Dear Snow Cougs

Wednesday, June 6, 2018


It's an end of an era - the era of Snow Cougs - my first wheelchair. It's been sitting in my garage as a box holder the last few months, since I got my newer wheelchair. But when it came time to give him away I started reflecting on our time together. This is the wheelchair I came home from the hospital in on June 21, 2012. This wheelchair was my friend and my most loathed enemy.



While inpatient I would attend different classes and therapies during the day and one of my daily classes was wheelchair class. I absolutely hated that class. They taught us a lot of essential skills - how to get pop a wheelie, get up a curb, transfer into a car, and so much more. But I just saw it as a reminder of how my life has totally changed from even the simplest tasks. I also didn't want to use a wheelchair and knew I'd walk again so I was rather grumpy when I'd go to wheelchair class. 





With time my wheelchair became my friend. He allowed me to go places and do things I couldn't do on my own two feet. With my wheelchair, I returned to school a month later and began student teaching and attending university classes again. This was possible because of my wheelchair. 




There are so many memories with my first wheelchair both good and bad. Whenever I could transfer out of my wheelchair I would. I avoided pictures in my chair for years because I hated the way I looked in my wheelchair. My confidence and self-esteem took some time to recover, as I rediscovered my inner beauty and was reminded that I am not my body. 




This same wheelchair rolled me up to the stage at graduation so I could walk across. At the time I was too week to walk the whole way, but I could walk across the stage and be reunited with my wheelchair on the other side. This wheelchair helped me travel from Hawaii to Africa and many states in between. 






Some SCI identify with their wheelchair & it becomes a part of them. They talk about how they don't like when people touch their wheelchair because its a part of them and their personal space. But for me, I'm constantly in and out of my wheelchair and am not completely confined to it and so I'm a little more detached. That's when I realized my wheelchair wasn't a part of me, but he was my friend that made it possible for me to do so much more than I could walking, but it wasn't apart of me.

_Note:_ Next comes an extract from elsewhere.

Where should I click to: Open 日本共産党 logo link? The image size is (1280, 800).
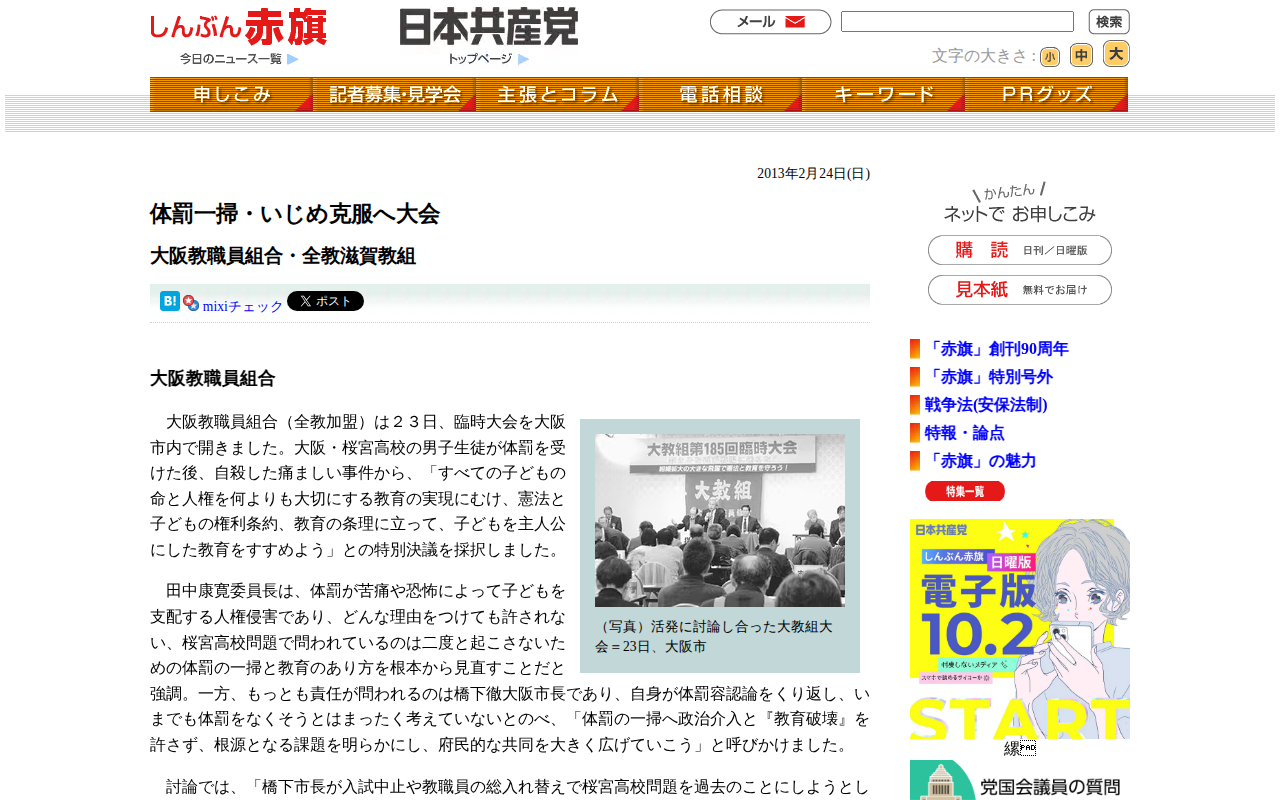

For the first couple years I avoided pictures in my wheelchair and would transfer out or stand up and push the chair out of the picture frame. I still feel this way because my wheelchair is not apart of me, but I'm definitely more okay with pictures in my wheelchair since I've come to terms with my body and abilities and have tried to accept and own my situation. 




Still, I transfer out of my chair quite often because I get TB (tired bum) or as I say 

BUTT ANXIETY. Since I have feeling and sensation, it's really difficult to sit in my chair for extended periods of time. 

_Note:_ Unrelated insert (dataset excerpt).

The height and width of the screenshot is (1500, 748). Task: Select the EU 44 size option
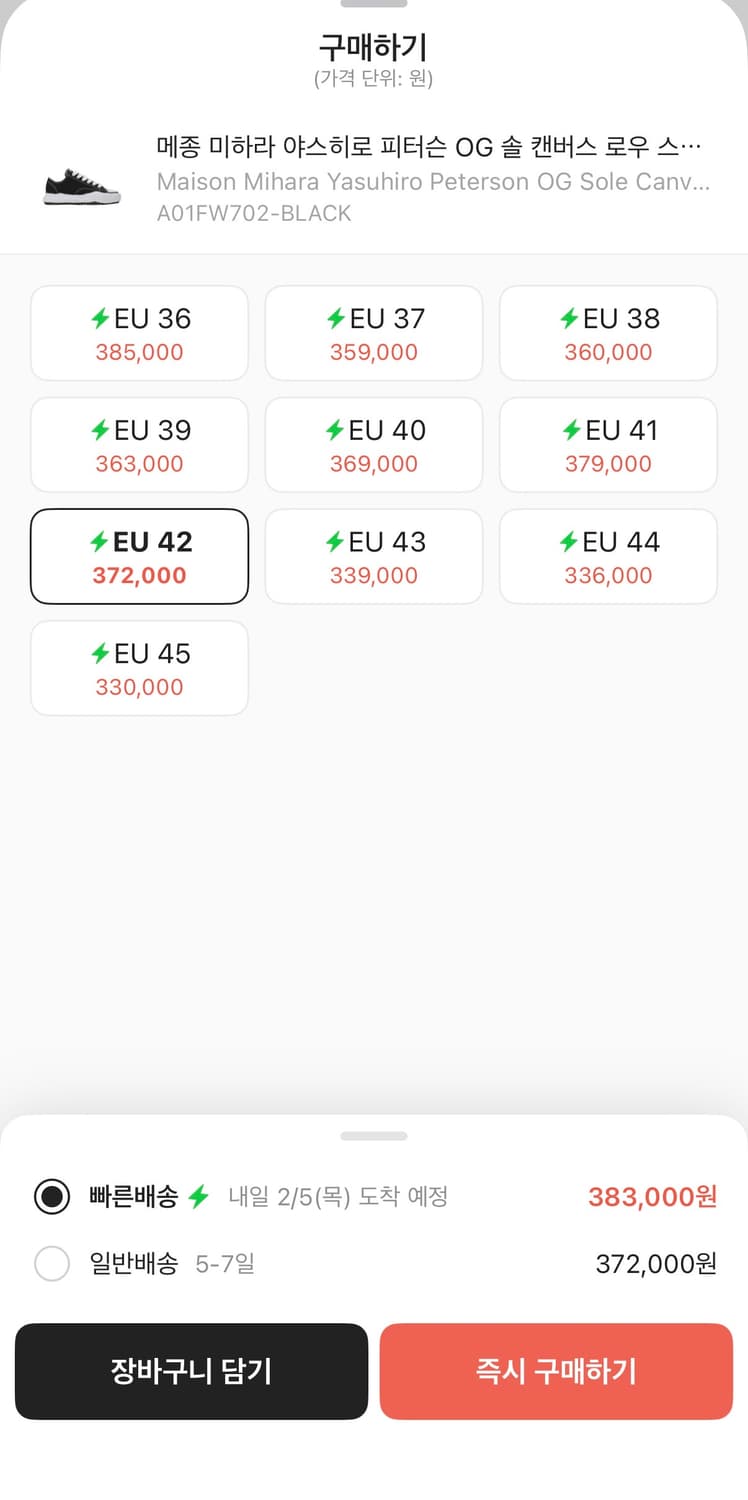(608, 557)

My wheelchair is being donated to Ghana Make a Difference and will be flown out and used by one of the children whose wheelchair is falling apart. It reassuring that Snow Cougs will continue to serve and be a friend to someone else. I decided to write the recipient of my wheelchair a quick letter. 


June 2018

Dear Yaw (or to whomever receives my wheelchair),

Hi, my name is Brittany Fisher Frank, and I’d like to officially introduce you to my first wheelchair, Snow Cougs – also know as Snow Cougar.

I haven’t always used a wheelchair. But after falling 80 feet in an accident, I was paralyzed from the waist down. This white wheelchair was the one I went home from the hospital in and used for years. This wheelchair became my friend and personal assistant and so I named him after the white wheelchair frame,

Snow Cougs helped me learn how to live life without my legs and how to be independent again. He helped me get around school & so much more. I learned many lessons from my wheelchair.

Most importantly, I learned that we are not our bodies or our disabilities – and neither are you. My wheelchair has taught me that it’s our hearts and spirits that really matter. I’m sure you’ve already learned this and are way ahead of me, but I loved this reminder from President Russell M. Nelson:

“You weren’t chosen for your bodily characteristics, but for your spiritual attributes, such as bravery, courage, integrity of heat, thirst for truth, a hunger for wisdom and a desire to serve.”

I hope that Snow Cougs becomes a loyal friend and helps you get around and live a full and happy life! And I hope you get to learn more lessons together. Feel free to change his name. But I hope he opens as many more opportunities for you, as he did for me! President Thomas S. Monson reminds us:

“Don’t limit yourself and don’t let others convince you that you are limited in what you can do. Believe in yourself and then live as to reach your possibilities. You can achieve what you believe you can!”

Take care of Snow Cougs for me and be LIMITLESS.


Love,
    Brittany


Snow Cougar at the airport making his second trip to Africa, but this time to stay.